Often issues may arise relating to custody, parenting time, support, temporary alimony, or other arrangements during the divorce case. If the parties cannot agree or settle their differences, then it becomes necessary to let the judge decide. This is done by filing a motion with the court and scheduling a hearing where both attorneys can state the positions of their clients. Each county has a different “motion day,” when such motions are heard; and while the hearing itself before the judge is usually very short, there are many motions scheduled on each motion day which may mean that you will wait while other cases are heard by the judge. At these hearings, only the attorneys are allowed to speak to the judge.
In Michigan, less than 2% of all divorce cases go to trial. But, if you are unable to reach a final settlement through negotiation or mediation, and if you and your spouse cannot agree on arbitration, your case will go to trial. By order of the Supreme Court of Michigan, our family court judges are under strict guidelines to bring cases to conclusion within a restricted time period of approximately 90 days to one year depending on whether or not there are children involved. Some judges do not like to hear divorce trials because they present difficult and highly emotional issues; some judges also recognize the advantages to a negotiated or mediated settlement. Because of this, the judge may order mediation prior to trial or attempt to pressure parties anxious to end the marriage into a settlement. Several scheduled trial dates may come and go without the trial taking place. These delays may give the parties an opportunity to reach a settlement.
If your case does go to trial, it is likely because of highly contested issues and contentious differences between the parties, quite often involving substantial marital assets and custody of the children. As your attorneys, we will spend considerable time preparing you and your witnesses for the trial, including any expert witnesses who are required to support your case. For instance, in custody cases, a forensic psychologist might be heard by the judge as to the parties’ respective custodial fitness and what he or she believes is in the child or children’s best interest after having met with the parties and the child or children prior to the trial. Furthermore, experts may be called as witnesses to assist in valuing assets such as businesses, real estate or other investments. As your attorneys ardently and passionately representing your interests we will prepare so as to present the best case possible on your behalf. The judge before whom we will appear will only have as much insight about you, your family and your case as we are able to provide through witnesses and other documentary evidence. The judge will decide all of the issues involved in your contested divorce case after listening to the testimony of the various witnesses, weighing the evidence, determining the facts and the equities (fairness), and applying the law as he or she sees fit.

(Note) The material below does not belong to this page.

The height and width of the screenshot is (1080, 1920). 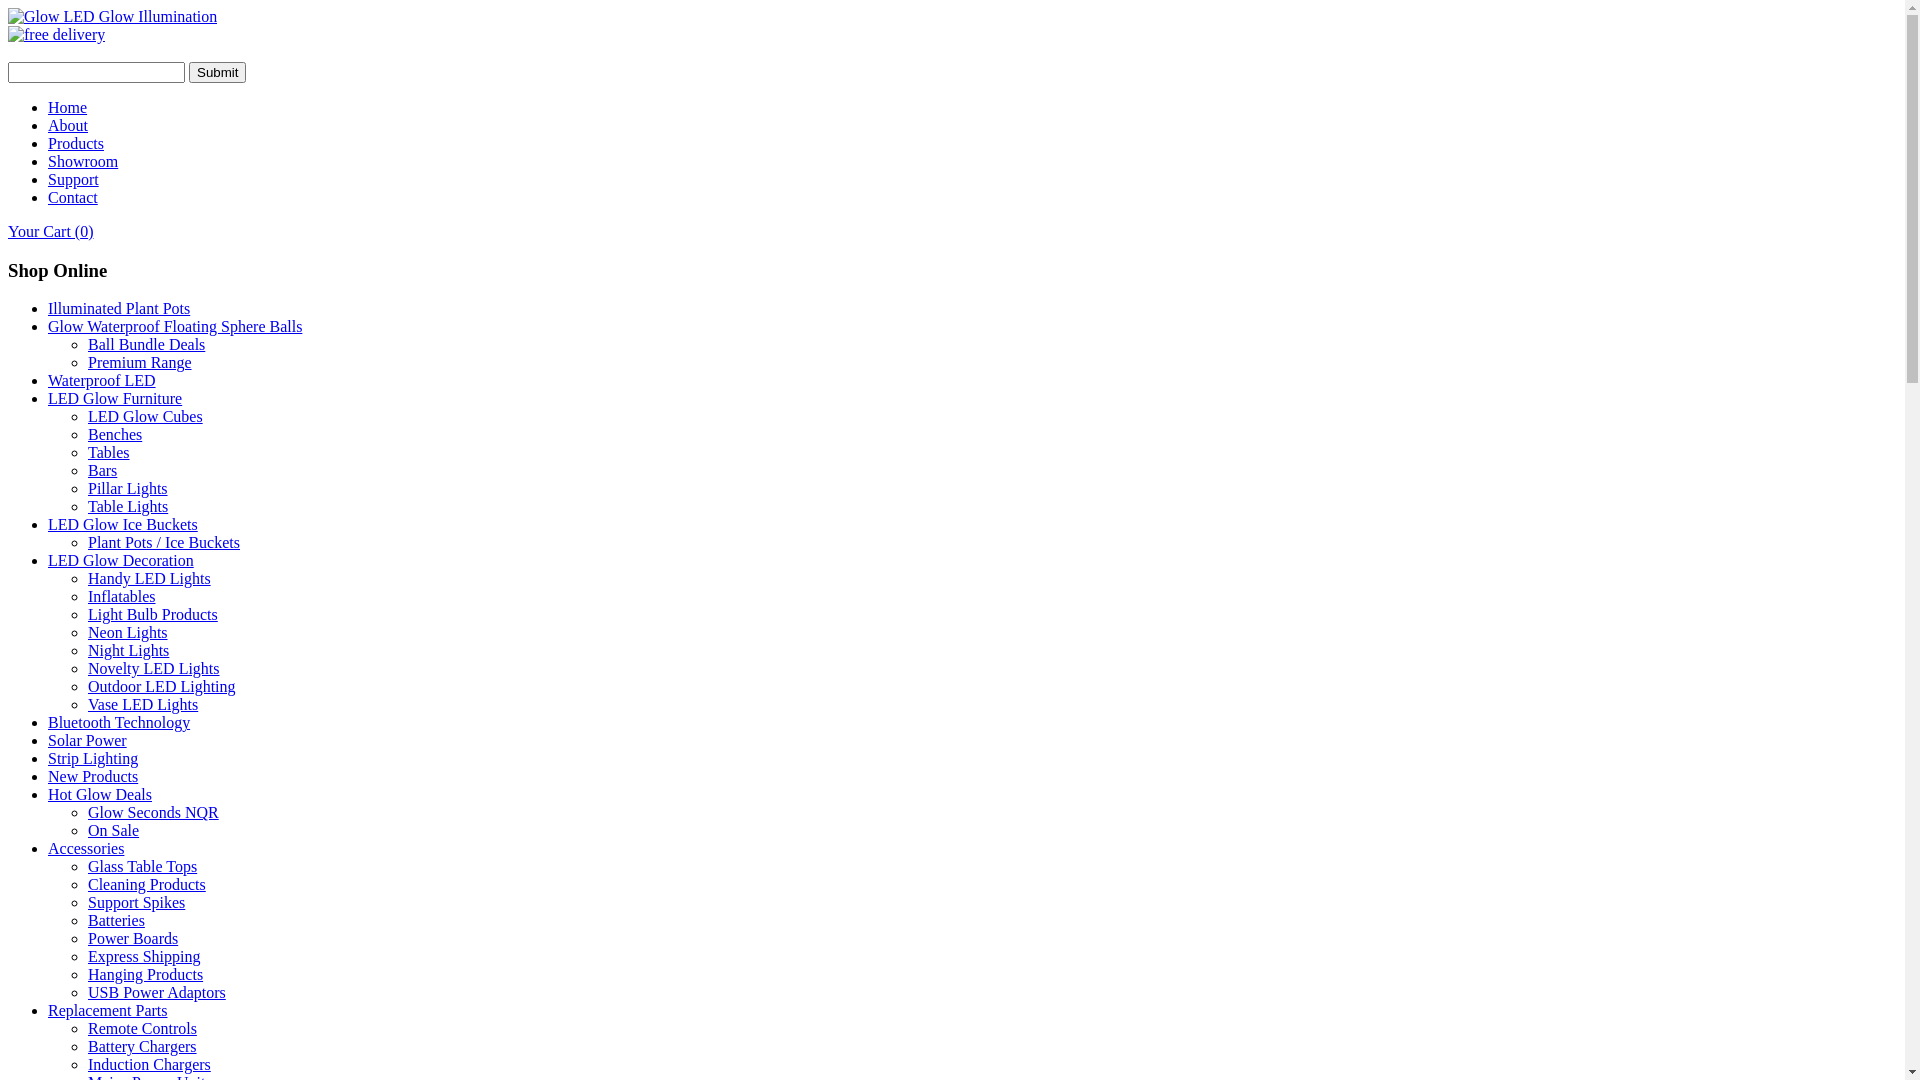 What do you see at coordinates (121, 560) in the screenshot?
I see `LED Glow Decoration` at bounding box center [121, 560].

Divorce litigation is highly emotionally charged. If your case has come to the point where we are going to trial, as a litigant you are likely filled with feelings of anger, fear and sadness. Litigants often testify in trial, saying things out of anger or fear that they cannot take back. Especially where there are children involved, a contentious divorce trial will cause far more harm and create far more animosity between two individuals who long after their day in court, no matter how the judge decides to divide their property, will always share their children. It is for these reasons that all involved are best served by doing everything possible to settle out of court prior to embarking on the unpleasant journey that is a divorce trial. However, if a reasonable settlement cannot be achieved due to an unreasonable position by one person or that person’s attorney, know that we take trials seriously and the option of a trial is viable and real.